Mary Pennington (Updike) Weatherall (January 26, 1930 - February 25, 2018) was a visual artist and the first wife of John Updike. Many of Updike's early characters were modeled after her, particularly in his short stories about the Maple family and his novel Couples. Weatherall was the mother of artist Elizabeth Updike Cobblah and writer David Updike, and the maternal aunt of poet Molly Fisk.
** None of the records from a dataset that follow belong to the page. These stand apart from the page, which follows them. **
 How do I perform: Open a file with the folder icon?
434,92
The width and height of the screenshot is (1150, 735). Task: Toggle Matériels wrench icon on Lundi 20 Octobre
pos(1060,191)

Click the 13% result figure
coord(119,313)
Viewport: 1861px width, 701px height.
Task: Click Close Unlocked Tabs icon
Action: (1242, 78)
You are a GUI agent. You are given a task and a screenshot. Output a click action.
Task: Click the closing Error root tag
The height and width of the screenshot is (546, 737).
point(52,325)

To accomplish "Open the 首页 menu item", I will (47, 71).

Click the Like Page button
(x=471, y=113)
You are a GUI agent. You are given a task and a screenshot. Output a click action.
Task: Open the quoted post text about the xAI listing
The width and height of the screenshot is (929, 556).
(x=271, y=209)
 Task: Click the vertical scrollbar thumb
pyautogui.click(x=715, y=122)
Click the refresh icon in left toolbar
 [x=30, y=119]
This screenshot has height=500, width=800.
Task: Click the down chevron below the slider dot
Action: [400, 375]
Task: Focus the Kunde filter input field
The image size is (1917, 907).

==Early life and education==
Mary Entwistle Pennington was born on January 26, 1930, in Braintree, Massachusetts, to Unitarian minister Leslie Talbot Pennington and Elizabeth Entwistle Daniels, a Latin teacher. She had one sibling, a younger sister, Antoinette Pennington Fisk, and they grew up in Cambridge, where Weatherall attended the Shady Hill School and Buckingham Browne & Nichols School where she played field hockey and enjoyed ice skating. Weatherall graduated from Radcliffe College in 1952.

==Life with John Updike==
In 1953 she married John Updike, a Harvard student, who she met during an art class her senior year. After his graduation, they both studied art at Oxford University's Ruskin School of Drawing, where their first child, Elizabeth, was born. They lived in New York for two years while John wrote for the New Yorker and then moved to Ipswich, Massachusetts, in 1957, where they raised their four children, Elizabeth, David, Michael, and Miranda. Weatherall was active in the Civil Rights movement and participated in the 1965 Selma to Montgomery marches. She and Updike separated in 1974 and divorced in 1976.
==Later life and career==
After her divorce, she worked for Atlantic Monthly reading poetry and studied at Montserrat College of Art. In 1982, she married longtime family friend Robert Weatherall. A recent widower, Weatherall had started as an academic in England and continued his career at MIT. Mary was a popular landscape painter as well as being active in the civil rights movement, participating in one of the Selma marches.

Shortly after celebrating her 88th birthday with family at the historic Hart House, Weatherall came down with pneumonia. Her children, seven grandchildren, and great-grandson gathered before she died in her home on February 25, 2018. Many of her papers are held at Harvard University.